Os momentos marcantes
Peço para que Erick escolha um momento do qual nunca se esquecerá dentro de sua carreira como produtor musical e ele me conta sobre a Festa do Vale. Curiosamente, este é o evento que o produtor iria realizar novamente em 2025, mas que foi cancelado por conta de concorrência, fato que causou movimentação na cena de PG.
“Naquela noite, a gente lotou a Cavan e eu estava vestido de unicórnio. Era a festa mais colorida possível, com algodão doce e cama elástica. Precisamos desmontar a cama elástica para caber mais gente”, explica. Erick conta que teve de ir até a entrada do local para avisar ao público que não havia mais como entrar, e que precisavam esperar pela rotatividade do público. “Imagina a cena, eu vestido de unicórnio tendo que ir lá fora!”.
O futuro da cena
Erick acredita que a cena cultural voltada ao público LGBTQIA+ em Ponta Grossa está passando por momentos complicados. Ele afirma que possui receios de que diminua cada vez mais, e que as coisas não sejam mais tão palpáveis como foram em determinada época na cidade.

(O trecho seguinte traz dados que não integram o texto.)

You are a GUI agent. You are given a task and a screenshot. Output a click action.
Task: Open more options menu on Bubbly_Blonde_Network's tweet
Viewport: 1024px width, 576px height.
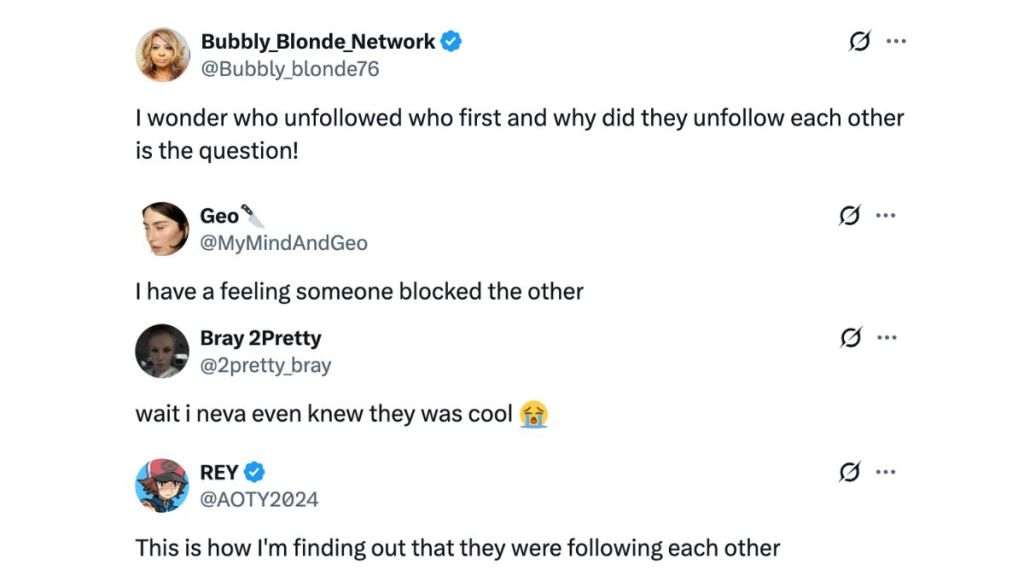click(896, 41)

“Mas eu tive uma conversa recente com esses artistas, em um momento em que estava muito confuso e angustiado, e percebi que, mesmo se a gente não tiver uma festa voltada para esse público, muitas sementes já foram plantadas”, acredita. Para ele, os movimentos culturais e artísticos e a nova geração vão trazer uma nova cara para a maneira como consumimos e vivemos a cultura.
O Erick da cultura
Durante toda a nossa interação, Erick foca na cena da cidade, nos eventos que produziu, nas pessoas que conheceu e nas histórias que construiu. Isso acontece porque é impossível falar dele sem falar sobre a sua influência na cidade – ele se apresenta como parte fundamental da produção cultural de Ponta Grossa – e muitas vezes seu trabalho se confunde com ele mesmo. Por isso, enquanto finalizamos nossa conversa, pergunto não sobre o futuro da cena, mas sobre o futuro do Erick. É neste momento em que ele se emociona, e sua narração se torna mais um desabafo.

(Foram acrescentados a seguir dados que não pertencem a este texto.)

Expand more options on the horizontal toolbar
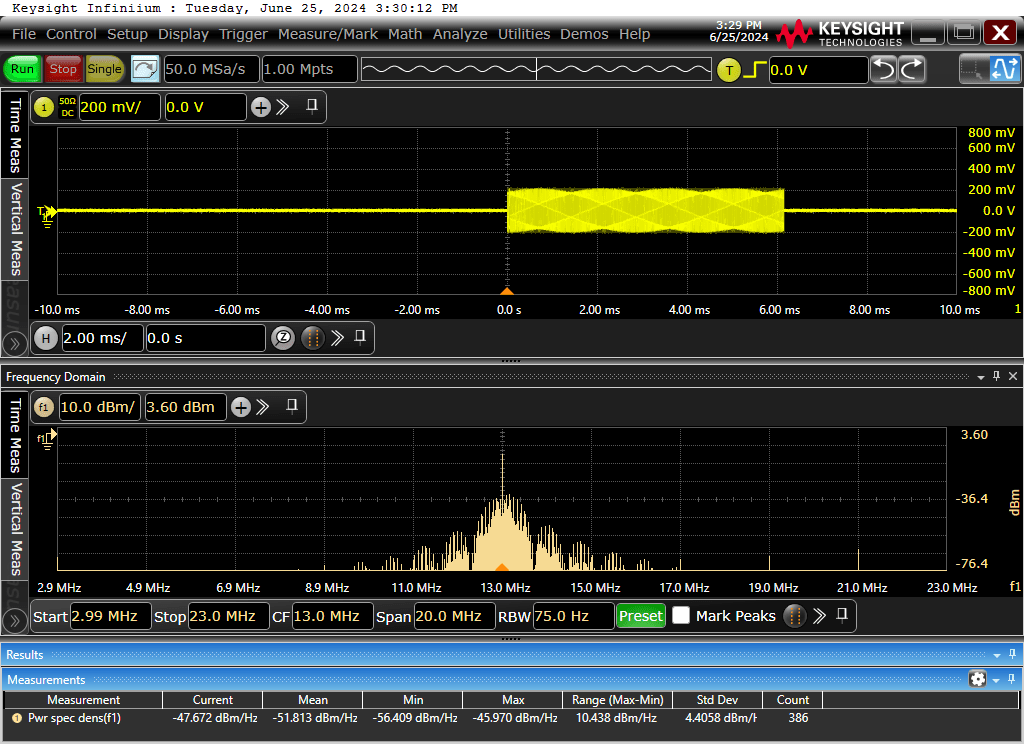Viewport: 1024px width, 744px height. click(x=337, y=338)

“Eu não tinha muita expectativa, e aí do nada eu arrumo quatro datas no primeiro semestre. Já não sou mais o mesmo Erick, então ia ter que ralar. As datas caem pela metade. Isso fez com que eu pensasse se vale a pena continuar gastando a minha energia dessa maneira”, explica. Erick afirma que, possivelmente, seu futuro ainda esteja na cultura, com uma estrutura nova, novas maneiras de ver a cena e como ela pode se transformar. Ele acredita que, talvez, seja essa a hora de começar a se adaptar.

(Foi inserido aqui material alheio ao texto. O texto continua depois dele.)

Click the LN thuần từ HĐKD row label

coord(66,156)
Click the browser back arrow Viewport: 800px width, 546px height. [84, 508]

Nos momentos finais da entrevista, eu e Erick trocamos experiências que vivemos em conjunto, envolvendo a maneira como nos sentimos dentro de um cenário cultural. “Eu me emociono porque sei que estou me encaminhando para um tchau ou um adeus. Eu sei que estou me despedindo. Se vai ser durante esse ano, eu não sei. Estou vivendo intensamente. Essa conversa é uma forma de mostrar o que construí, o quanto sou grato e orgulhoso.”
Erick revela que o último evento programado como produtor cultural em Ponta Grossa acontece no dia 18 de abril, com o nome Santa No Soy – sim, na Sexta-feira Santa! Após a realização deste evento, seus planos não são claros. O fim da conversa, porém, não tem tom de despedida. Tem tom de nostalgia, apreciação e a certeza de que a cena LGBTQIA+ de Ponta Grossa persiste, mesmo quando se transforma. Erick pode “passar o bastão”, mas sua história está escrita.